As I previously mentioned, one of my Christmas presents to my wife was a copy of SWTOR. It was a very last-minute purchase, spurned on by an off-hand comment she made during lunch one day about having liked the beta. Now my wife’s never been one to fully embrace MMO gaming for the most part; she’s more predisposed to playing quick flash games and iPhone freebies more than anything else. Yet she’s not oblivious to them either, having enjoyed a few months in WoW, Wizard101, and even LOTRO. So why not?
It was as much an experiment as it was a present. I was genuinely interested in seeing whether or not SWTOR could sell its story-centric game to a woman who, to my knowledge, has never once played a game for its story or even read a single quest in World of Warcraft. I envisioned perhaps a few days of mindless grinding and then a loss of interest.

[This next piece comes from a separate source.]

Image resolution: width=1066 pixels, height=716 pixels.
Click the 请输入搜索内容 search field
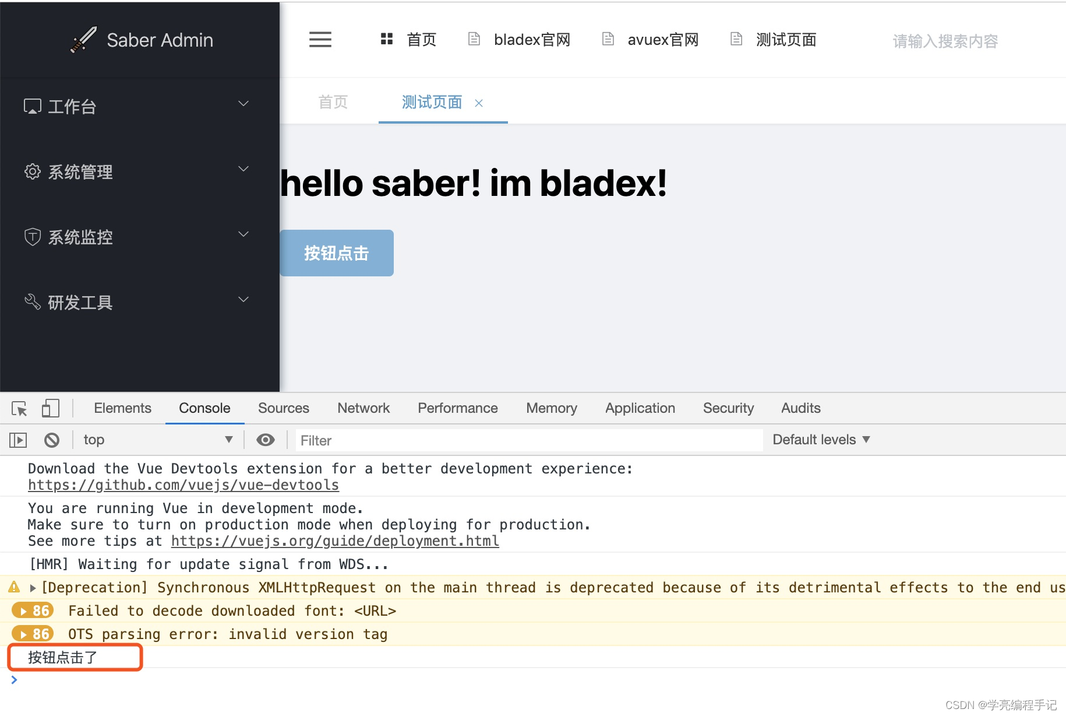(x=945, y=41)
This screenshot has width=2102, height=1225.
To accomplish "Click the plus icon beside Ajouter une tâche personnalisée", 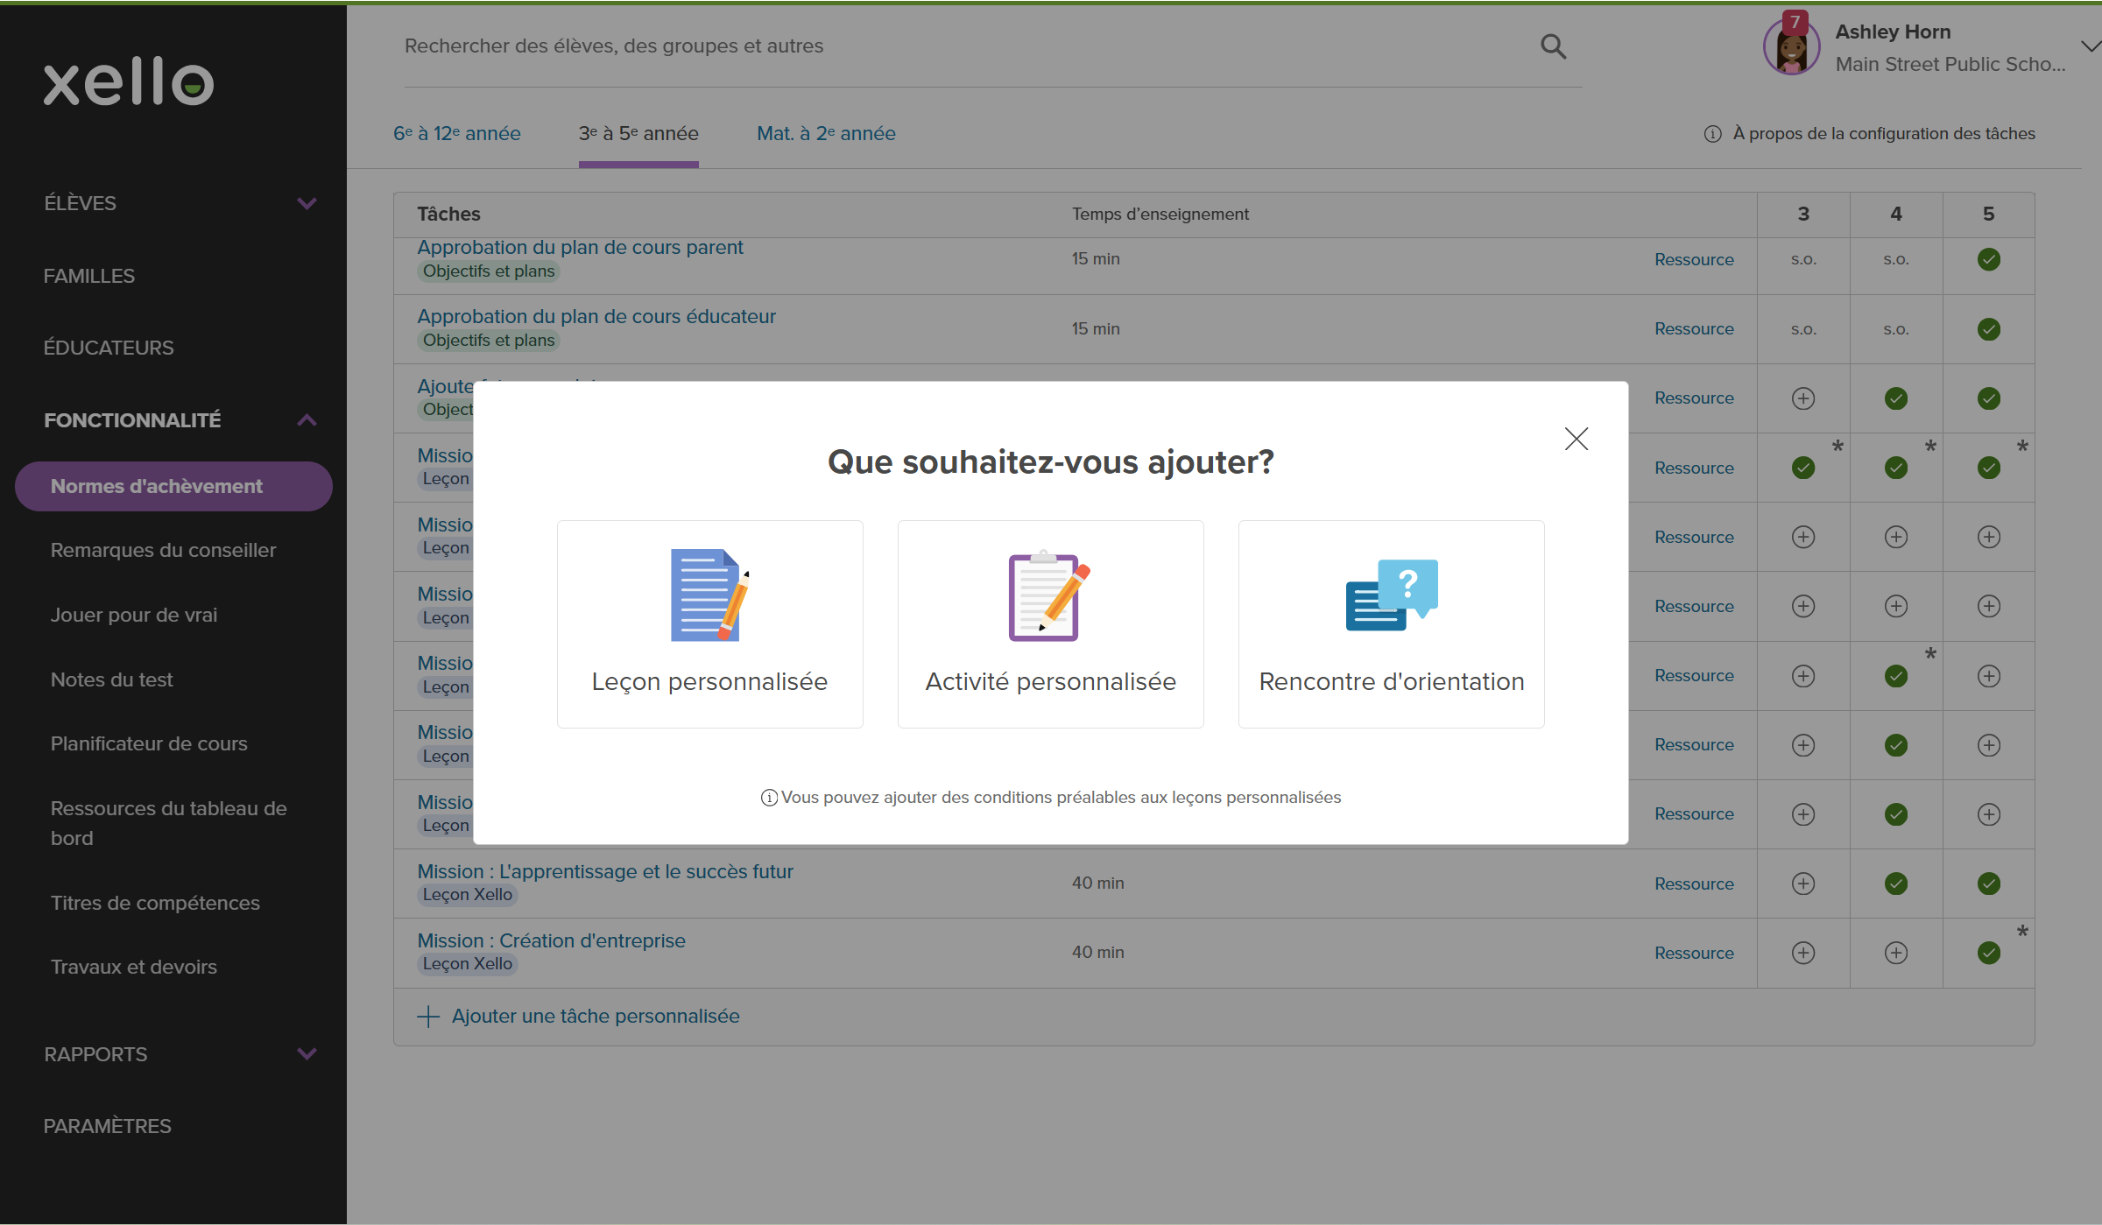I will 428,1016.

What I got was a woman who turned into a hardcore gamer overnight, spending her week of post-Christmas vacation plowing through Star Warsian adventures and raving about it. Like, seriously, raving.
I tried to be as hands-off as possible, for the purposes of this experiment. I answered questions when she asked and helped guide her through the character creation process. She chose, and I have NO idea why, a male Sith Warrior to play. To my knowledge she’s never played a male character, but I think she liked the tattoo options and the voice. After that, I left her alone except to be a source of knowledge and an occasional helping hand through flashpoints and heroic missions.

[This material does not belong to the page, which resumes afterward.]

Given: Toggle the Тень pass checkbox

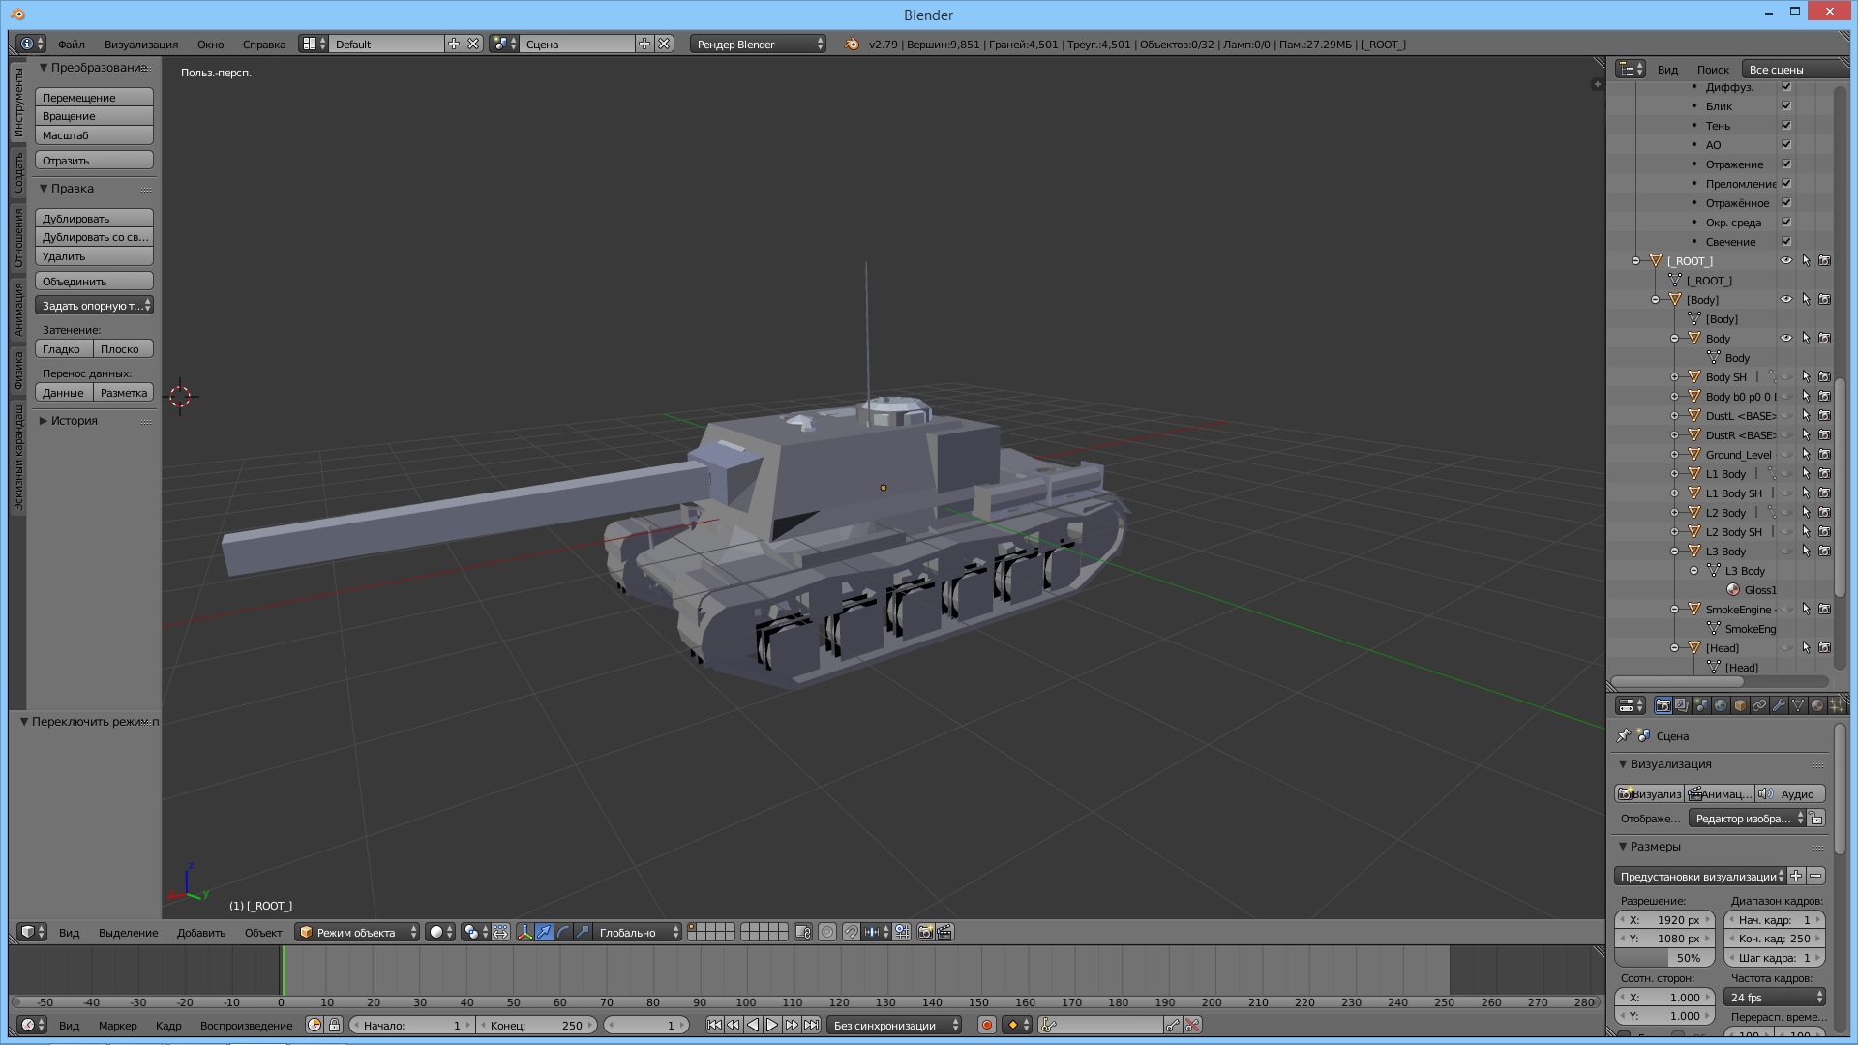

She took to the gameplay pretty easily, and I think that’s where her previous experience with WoW helped. I did have to explain some of the differences, like custom gear, advanced classes, social points, and whatnot, but the core was easy to pick up.

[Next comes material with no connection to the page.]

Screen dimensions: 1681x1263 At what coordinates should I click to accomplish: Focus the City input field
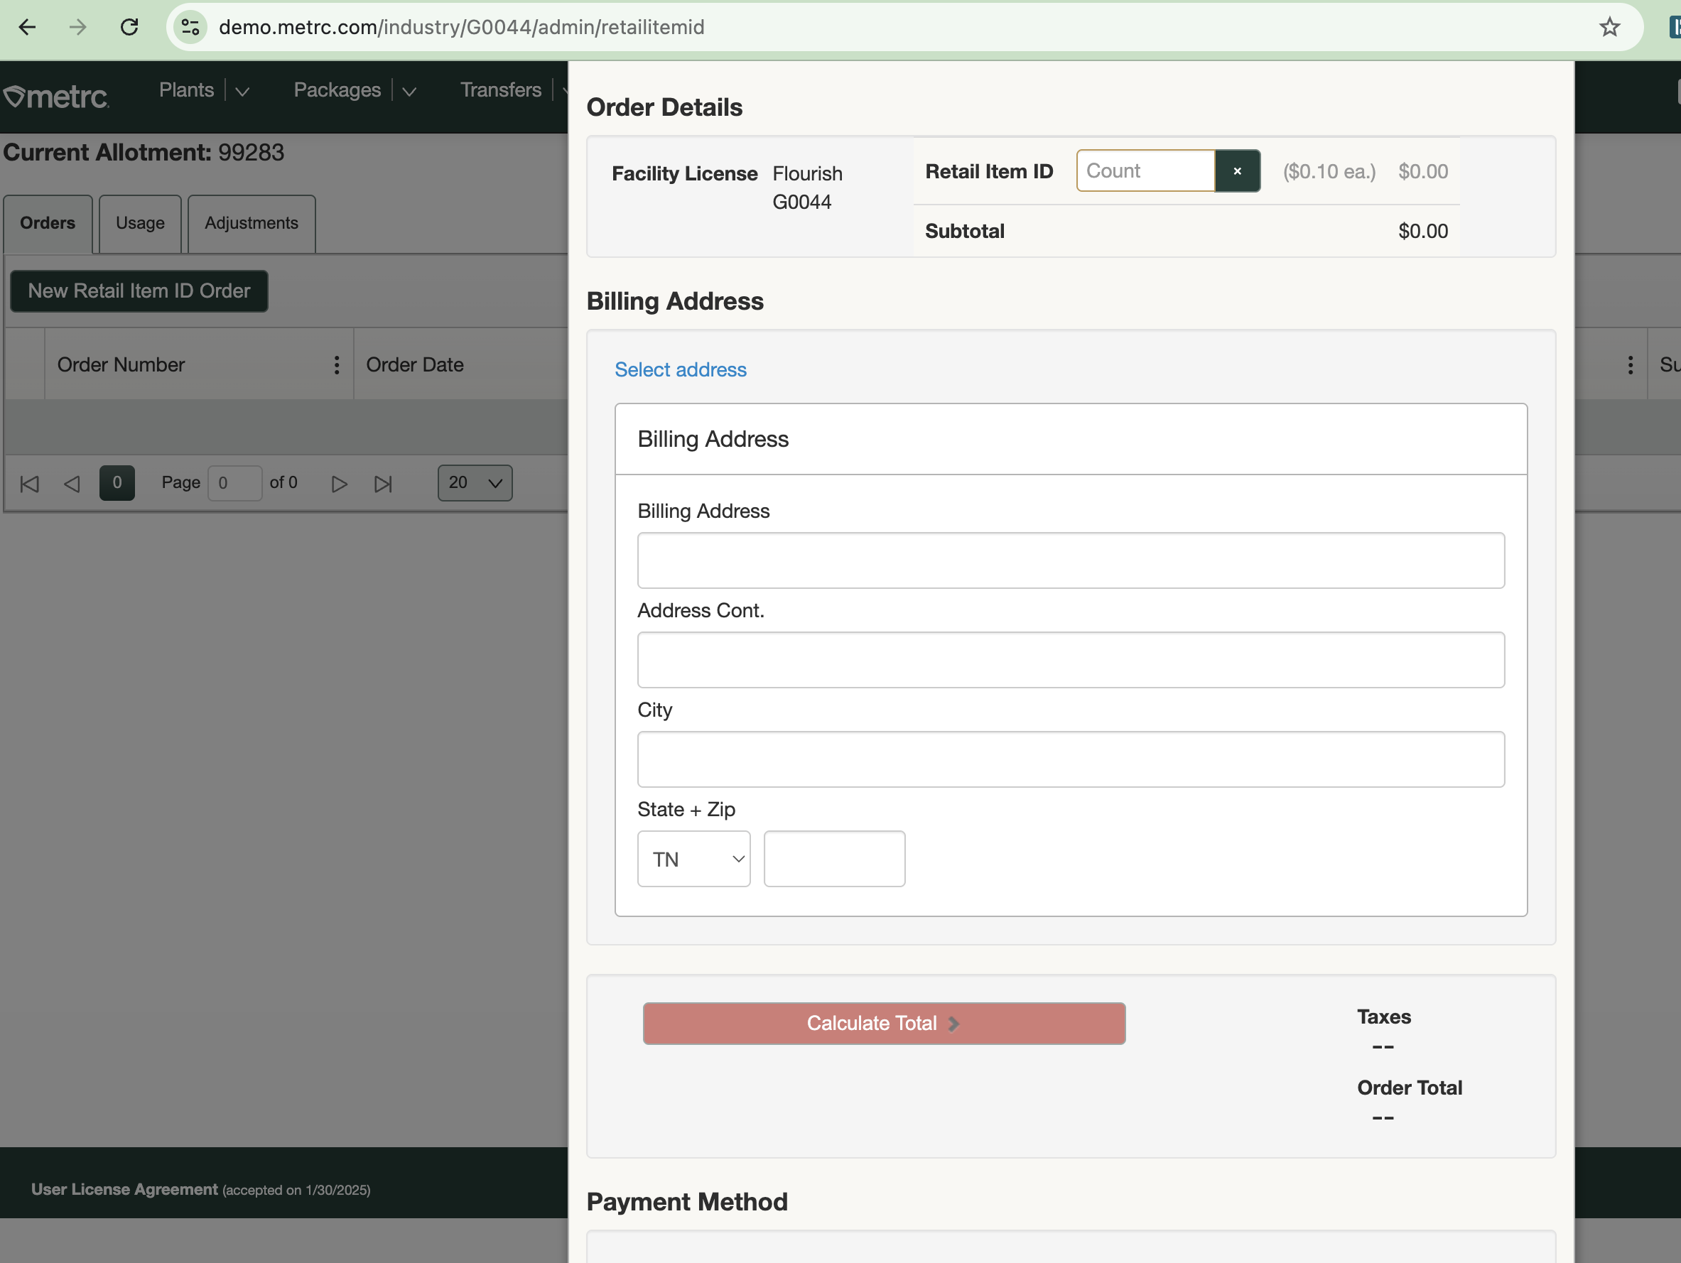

I think it took a day or so for the “story” part of the game to kick in. She got a huge kick out of the quest choices, particularly when she could be evil and cackle about it. Without concerning herself with the Light Side/Dark Side system, she eventually created a balance between the two as she navigated her way through the decisions. But the real defining moment was when she got Vette, her first companion, because she started to identify with the character and the relationship between her and it. Every day ended with her telling me some interesting moment that happened, and at dinner the other night she was regaling me with a lurid happenstance that sent her into peals of laughter to recall it. She LOVED when we ran Black Talon that *her* choices prevailed and we killed the captain AND the general (she’s ruthless, this one).
In fact, every day over the past week she’s been begging me to play with her, and she roped her brother in as well. I think I’ve done more grouping, both with family and strangers, in the past couple weeks of this game than I have in LOTRO in a year.
Now, argue all you want about SWTOR’s numbers and MMOness and all the other minutia we like to jaw about, but here is a completely unbiased mostly non-MMO gamer who has been entranced by this game’s story and characters to the point where she was staying up late just to see what happened next. It’s just one example, but from my perspective it’s significant because not even WoW affected her like this. Not even WoW had her dragging me into the game so I’d run some missions with her. In her case, SWTOR is a success, and if it’s any indication of how others out there who’ve not really found an MMO to stick with in the past could find that this hits the right spots, then we might see some surprising statistics in 2012 indeed.